> Selected excerpt:
Content starts

Independent perspectives anchor on different concerns and catch issues a single pass misses. **Four pre-write lenses, dispatched in parallel at step 5:**

- **cold-context-agent** — does a fresh-context LLM trip on this?
- **maintainer** — is the agent surface itself drifting?
- **adversarial** — injection, exfiltration, tool abuse, sandbox escape?
- **auditor** — can a human reconstruct what the agent did and why?

**One post-write dispatch, at step 8.5 (`scaffold` only):**

- **post-write auditor** — fresh-context sub-agent that compares the chosen playbook(s) to the actual diff and reports every unapplied `harden` heuristic. Catches execution misses the pre-write lenses cannot see because nothing was on disk yet.

Load `references/lenses.md` for the per-lens persona prompts, the dispatch template, and the synthesis step. Hosts without a delegation primitive: run the lenses sequentially in the same head, switching role between passes. Skip dispatch for tiny copy edits, deterministic command checks, or tasks requiring privileged context.

## Empirical warnings

Cross-cutting warnings W2–W10 live in `references/empirical-warnings.md` (symlink to `skills/_shared/empirical-warnings.md`). Every playbook backlinks to the warnings it touches; every template invokes them in its "Empirical warnings invoked" section. The most load-bearing four for this skill's audience:

- **W2** — AGENTS.md ≤ 200 lines.
- **W3** — Hard gates over soft prose.
- **W6** — Token budget is the dominant scarcity.
- **W9** — Auto-init commands lie; hand-curate from project knowledge.

Content ends

> Exercise data:
Content starts

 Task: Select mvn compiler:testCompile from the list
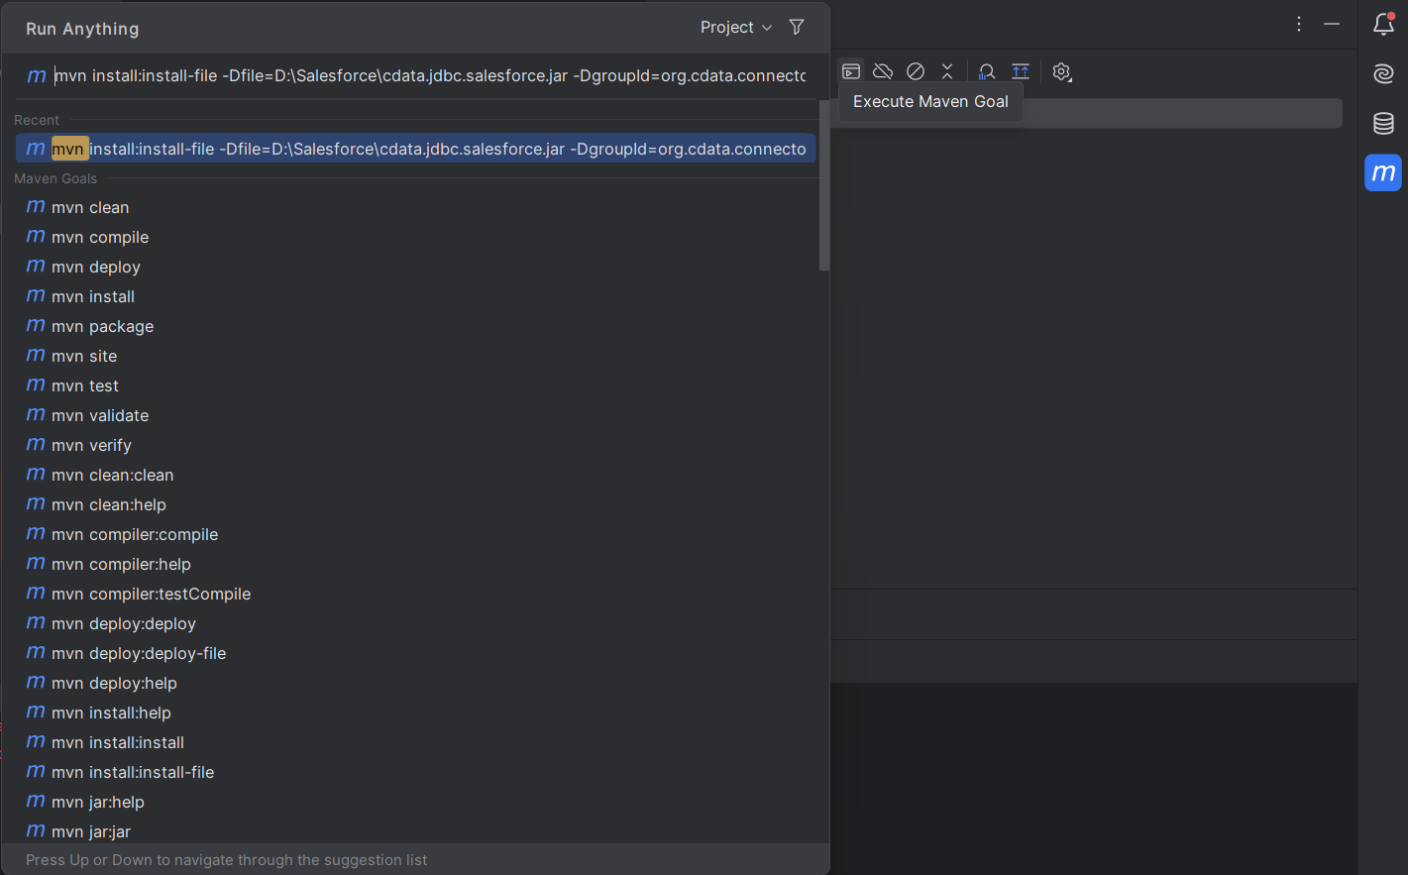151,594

Content ends
Content starts

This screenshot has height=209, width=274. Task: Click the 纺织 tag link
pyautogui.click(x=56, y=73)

Content ends

> Apply what you read:
1. Answer these from the excerpt on review lenses:
(a) At which step is the post-write auditor dispatched?
(b) What does the maintainer lens ask?
(c) In which file do the cross-cutting warnings W2–W10 live?
2. Transcribe the part of the excerpt on review lenses that opens with the words "- **maintainer** —" and closes with "did and why?".
Use only the excerpt on review lenses, not the data.

> Results of the exercise:
1.
(a) At step 8.5, for `scaffold` only.
(b) Whether the agent surface itself is drifting.
(c) In `references/empirical-warnings.md`.

2.
- **maintainer** — is the agent surface itself drifting?
- **adversarial** — injection, exfiltration, tool abuse, sandbox escape?
- **auditor** — can a human reconstruct what the agent did and why?